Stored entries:

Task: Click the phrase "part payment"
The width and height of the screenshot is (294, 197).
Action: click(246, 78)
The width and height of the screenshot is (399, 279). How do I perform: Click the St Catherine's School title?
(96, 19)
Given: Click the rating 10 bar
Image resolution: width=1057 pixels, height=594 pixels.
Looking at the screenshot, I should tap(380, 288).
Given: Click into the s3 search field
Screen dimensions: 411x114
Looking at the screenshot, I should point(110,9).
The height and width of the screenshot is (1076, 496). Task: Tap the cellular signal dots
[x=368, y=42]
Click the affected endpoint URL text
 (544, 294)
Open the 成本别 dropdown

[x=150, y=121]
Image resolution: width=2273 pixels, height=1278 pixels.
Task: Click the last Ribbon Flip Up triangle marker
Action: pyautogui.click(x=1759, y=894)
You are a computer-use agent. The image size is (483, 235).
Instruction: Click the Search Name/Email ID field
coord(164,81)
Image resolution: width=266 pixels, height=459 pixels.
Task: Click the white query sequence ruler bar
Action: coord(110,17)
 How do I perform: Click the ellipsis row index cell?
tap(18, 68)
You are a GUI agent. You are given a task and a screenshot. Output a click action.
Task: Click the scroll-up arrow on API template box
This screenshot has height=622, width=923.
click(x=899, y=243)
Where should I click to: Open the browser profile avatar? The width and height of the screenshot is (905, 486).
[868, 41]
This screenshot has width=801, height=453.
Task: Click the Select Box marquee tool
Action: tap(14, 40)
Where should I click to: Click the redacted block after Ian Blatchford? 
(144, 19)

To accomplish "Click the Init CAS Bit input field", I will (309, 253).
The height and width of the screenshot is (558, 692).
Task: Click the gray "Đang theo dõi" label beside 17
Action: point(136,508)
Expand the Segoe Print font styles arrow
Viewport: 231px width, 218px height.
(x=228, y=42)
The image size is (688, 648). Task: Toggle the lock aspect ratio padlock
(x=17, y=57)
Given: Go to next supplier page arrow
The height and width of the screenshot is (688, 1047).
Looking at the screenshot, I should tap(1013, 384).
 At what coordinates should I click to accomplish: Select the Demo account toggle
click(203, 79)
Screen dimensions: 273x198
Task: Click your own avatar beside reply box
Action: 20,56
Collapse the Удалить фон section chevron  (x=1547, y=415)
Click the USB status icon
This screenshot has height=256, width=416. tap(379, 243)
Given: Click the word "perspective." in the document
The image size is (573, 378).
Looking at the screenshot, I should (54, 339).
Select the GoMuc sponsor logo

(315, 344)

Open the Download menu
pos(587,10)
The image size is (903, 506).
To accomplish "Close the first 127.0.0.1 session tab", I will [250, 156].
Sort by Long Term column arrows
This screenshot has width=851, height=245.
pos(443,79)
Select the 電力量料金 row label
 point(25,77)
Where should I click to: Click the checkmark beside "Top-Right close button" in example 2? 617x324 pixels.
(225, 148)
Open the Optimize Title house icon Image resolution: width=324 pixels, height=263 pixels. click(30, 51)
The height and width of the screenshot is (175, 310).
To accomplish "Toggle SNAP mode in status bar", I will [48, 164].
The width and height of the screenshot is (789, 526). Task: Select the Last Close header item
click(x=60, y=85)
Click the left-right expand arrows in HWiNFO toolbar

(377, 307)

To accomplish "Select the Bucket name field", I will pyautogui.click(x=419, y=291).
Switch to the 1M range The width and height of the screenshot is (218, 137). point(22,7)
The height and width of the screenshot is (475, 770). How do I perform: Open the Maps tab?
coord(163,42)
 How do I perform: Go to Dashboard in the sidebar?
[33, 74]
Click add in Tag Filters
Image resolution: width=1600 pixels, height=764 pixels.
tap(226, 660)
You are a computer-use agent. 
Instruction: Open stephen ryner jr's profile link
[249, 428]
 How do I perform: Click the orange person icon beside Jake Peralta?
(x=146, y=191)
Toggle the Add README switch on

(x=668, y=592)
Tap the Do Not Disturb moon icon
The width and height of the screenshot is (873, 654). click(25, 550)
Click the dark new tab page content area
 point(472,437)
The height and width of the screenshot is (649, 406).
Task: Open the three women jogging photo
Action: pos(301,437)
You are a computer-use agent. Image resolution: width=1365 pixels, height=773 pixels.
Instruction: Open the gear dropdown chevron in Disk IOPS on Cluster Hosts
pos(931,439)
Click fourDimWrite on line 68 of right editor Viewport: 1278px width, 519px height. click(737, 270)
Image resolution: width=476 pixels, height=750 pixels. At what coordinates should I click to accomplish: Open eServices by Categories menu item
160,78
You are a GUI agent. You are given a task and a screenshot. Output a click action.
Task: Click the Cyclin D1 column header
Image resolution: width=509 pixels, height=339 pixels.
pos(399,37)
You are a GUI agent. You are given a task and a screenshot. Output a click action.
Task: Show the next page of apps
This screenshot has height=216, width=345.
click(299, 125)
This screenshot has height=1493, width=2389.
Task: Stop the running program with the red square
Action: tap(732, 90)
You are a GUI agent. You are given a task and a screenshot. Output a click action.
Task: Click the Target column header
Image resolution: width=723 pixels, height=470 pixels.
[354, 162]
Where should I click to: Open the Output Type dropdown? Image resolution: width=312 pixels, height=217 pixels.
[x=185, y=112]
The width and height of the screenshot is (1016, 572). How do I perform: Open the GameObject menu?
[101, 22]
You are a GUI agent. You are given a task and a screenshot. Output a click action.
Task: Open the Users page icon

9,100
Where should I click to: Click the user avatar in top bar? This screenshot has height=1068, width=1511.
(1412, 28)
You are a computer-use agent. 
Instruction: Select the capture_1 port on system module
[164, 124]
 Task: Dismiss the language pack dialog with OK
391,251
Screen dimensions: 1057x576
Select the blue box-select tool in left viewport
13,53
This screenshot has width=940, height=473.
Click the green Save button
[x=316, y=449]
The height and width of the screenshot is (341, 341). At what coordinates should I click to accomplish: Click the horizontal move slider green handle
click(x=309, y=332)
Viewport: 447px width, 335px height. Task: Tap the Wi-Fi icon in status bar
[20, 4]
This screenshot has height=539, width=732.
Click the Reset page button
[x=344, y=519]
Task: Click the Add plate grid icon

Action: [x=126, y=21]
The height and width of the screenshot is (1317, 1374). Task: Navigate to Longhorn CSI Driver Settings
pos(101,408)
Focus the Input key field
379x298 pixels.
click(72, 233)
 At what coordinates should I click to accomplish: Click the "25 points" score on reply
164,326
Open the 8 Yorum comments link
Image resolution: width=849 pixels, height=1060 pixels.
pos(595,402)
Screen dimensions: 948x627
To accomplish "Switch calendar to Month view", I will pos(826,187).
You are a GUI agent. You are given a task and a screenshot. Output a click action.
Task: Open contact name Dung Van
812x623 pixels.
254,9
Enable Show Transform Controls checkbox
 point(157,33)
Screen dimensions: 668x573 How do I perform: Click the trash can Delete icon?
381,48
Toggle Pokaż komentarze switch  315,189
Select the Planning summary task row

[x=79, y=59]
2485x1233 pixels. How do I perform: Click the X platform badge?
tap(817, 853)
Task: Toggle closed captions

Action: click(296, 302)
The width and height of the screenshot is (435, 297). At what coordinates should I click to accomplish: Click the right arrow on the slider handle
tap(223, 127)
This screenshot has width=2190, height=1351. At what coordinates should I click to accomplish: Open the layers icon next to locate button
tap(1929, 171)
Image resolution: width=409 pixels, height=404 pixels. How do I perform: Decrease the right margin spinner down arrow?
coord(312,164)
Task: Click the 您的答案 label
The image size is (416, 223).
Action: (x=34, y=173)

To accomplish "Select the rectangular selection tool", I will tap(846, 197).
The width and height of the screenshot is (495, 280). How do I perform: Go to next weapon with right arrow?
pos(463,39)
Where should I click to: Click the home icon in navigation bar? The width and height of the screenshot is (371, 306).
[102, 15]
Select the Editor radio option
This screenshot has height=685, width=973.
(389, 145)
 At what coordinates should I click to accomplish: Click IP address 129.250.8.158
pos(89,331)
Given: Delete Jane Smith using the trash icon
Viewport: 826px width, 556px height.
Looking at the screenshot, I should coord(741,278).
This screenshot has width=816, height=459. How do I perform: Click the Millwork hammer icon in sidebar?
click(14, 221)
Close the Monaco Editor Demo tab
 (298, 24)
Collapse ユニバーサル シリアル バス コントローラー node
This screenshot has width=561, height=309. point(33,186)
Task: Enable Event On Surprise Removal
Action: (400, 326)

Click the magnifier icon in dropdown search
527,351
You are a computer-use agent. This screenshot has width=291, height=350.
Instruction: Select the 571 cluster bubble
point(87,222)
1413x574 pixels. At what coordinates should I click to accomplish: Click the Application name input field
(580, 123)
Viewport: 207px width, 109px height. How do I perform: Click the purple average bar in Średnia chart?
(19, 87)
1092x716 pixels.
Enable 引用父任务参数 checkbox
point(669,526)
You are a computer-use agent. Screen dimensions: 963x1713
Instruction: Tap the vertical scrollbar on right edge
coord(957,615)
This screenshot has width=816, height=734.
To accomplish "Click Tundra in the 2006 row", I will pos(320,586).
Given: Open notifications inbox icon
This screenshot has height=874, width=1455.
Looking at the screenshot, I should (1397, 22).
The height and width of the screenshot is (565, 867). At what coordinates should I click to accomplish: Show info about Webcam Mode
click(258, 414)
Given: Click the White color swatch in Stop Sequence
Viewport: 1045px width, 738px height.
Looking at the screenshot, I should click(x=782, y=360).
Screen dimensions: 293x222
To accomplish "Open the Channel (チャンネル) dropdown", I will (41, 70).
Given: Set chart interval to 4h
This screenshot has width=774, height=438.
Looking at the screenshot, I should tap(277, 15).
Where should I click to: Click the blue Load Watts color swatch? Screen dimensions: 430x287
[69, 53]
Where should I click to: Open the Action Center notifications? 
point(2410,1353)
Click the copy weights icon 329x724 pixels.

- **What you should do**:
Rewrite the items from the line with "You are a computer-use agent. This" up to and including the line with "click(258, 414)", putting "GUI agent" wherever "computer-use agent" appears and leaving everything else as it is.

- **Answer to this problem**:
You are a GUI agent. This screenshot has width=291, height=350.
Instruction: Select the 571 cluster bubble
point(87,222)
1413x574 pixels. At what coordinates should I click to accomplish: Click the Application name input field
(580, 123)
Viewport: 207px width, 109px height. How do I perform: Click the purple average bar in Średnia chart?
(19, 87)
1092x716 pixels.
Enable 引用父任务参数 checkbox
point(669,526)
You are a GUI agent. Screen dimensions: 963x1713
Instruction: Tap the vertical scrollbar on right edge
coord(957,615)
This screenshot has width=816, height=734.
To accomplish "Click Tundra in the 2006 row", I will pos(320,586).
Given: Open notifications inbox icon
This screenshot has height=874, width=1455.
Looking at the screenshot, I should (1397, 22).
The height and width of the screenshot is (565, 867). At what coordinates should I click to accomplish: Show info about Webcam Mode
click(258, 414)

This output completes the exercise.